* _What to do_: Put the rows into a numbered list, starting with the line that contains "Screen dimensions: 500x500" and going on through the last line of the rows, both ends included and blank lines left out. Leave the pictures out of your answer.

* _Data for this task_:
□ □ □ □ □

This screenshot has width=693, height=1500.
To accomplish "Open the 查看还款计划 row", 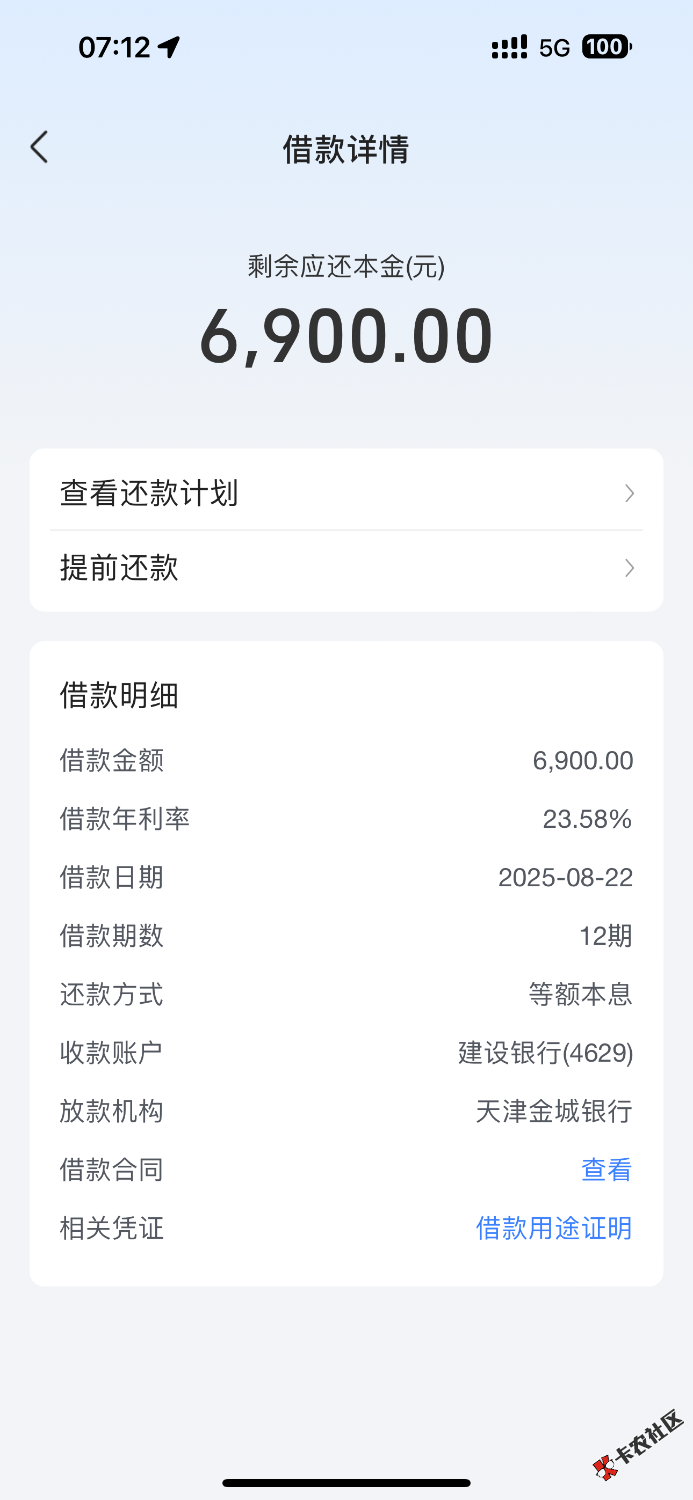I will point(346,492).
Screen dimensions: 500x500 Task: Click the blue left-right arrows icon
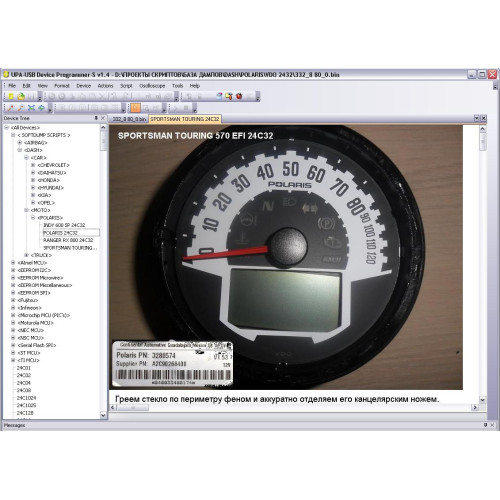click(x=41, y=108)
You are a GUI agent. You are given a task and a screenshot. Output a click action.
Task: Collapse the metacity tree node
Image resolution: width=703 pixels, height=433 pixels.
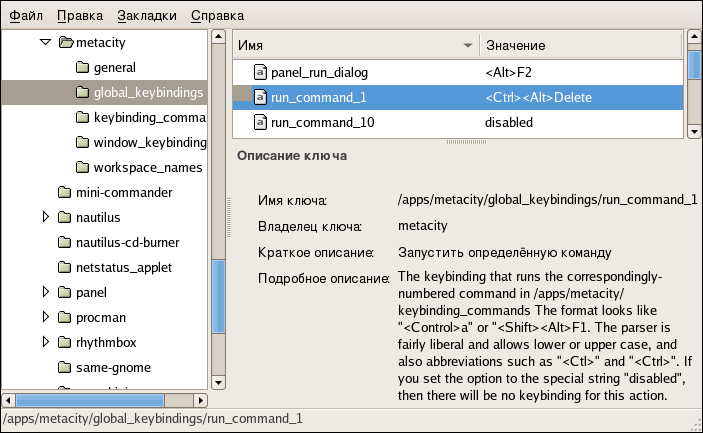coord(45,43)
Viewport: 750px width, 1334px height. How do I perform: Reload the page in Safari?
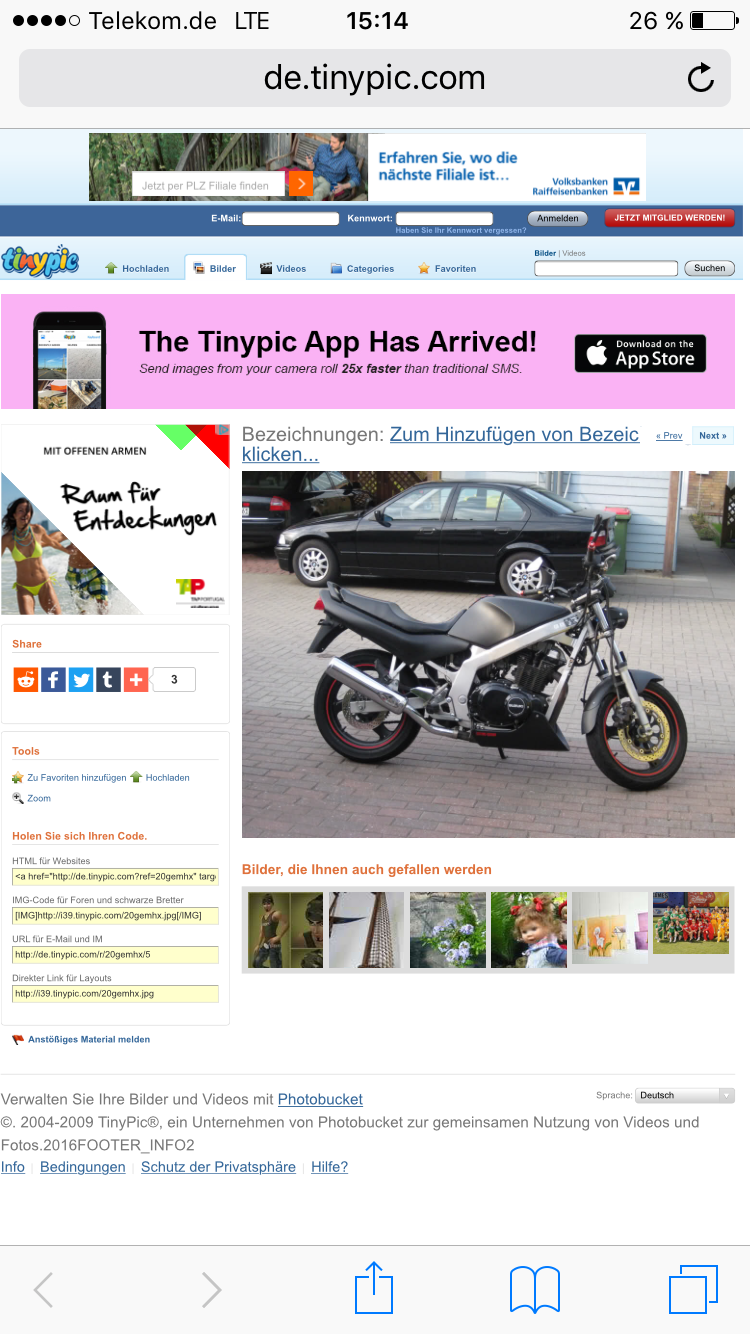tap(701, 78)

□ □ □ □ □

* _Response for this exercise_:
1. Screen dimensions: 500x500 Task: Click the blue left-right arrows icon
2. click(x=41, y=108)
3. You are a GUI agent. You are given a task and a screenshot. Output a click action.
4. Task: Collapse the metacity tree node
5. Image resolution: width=703 pixels, height=433 pixels.
6. coord(45,43)
7. Viewport: 750px width, 1334px height. How do I perform: Reload the page in Safari?
8. tap(701, 78)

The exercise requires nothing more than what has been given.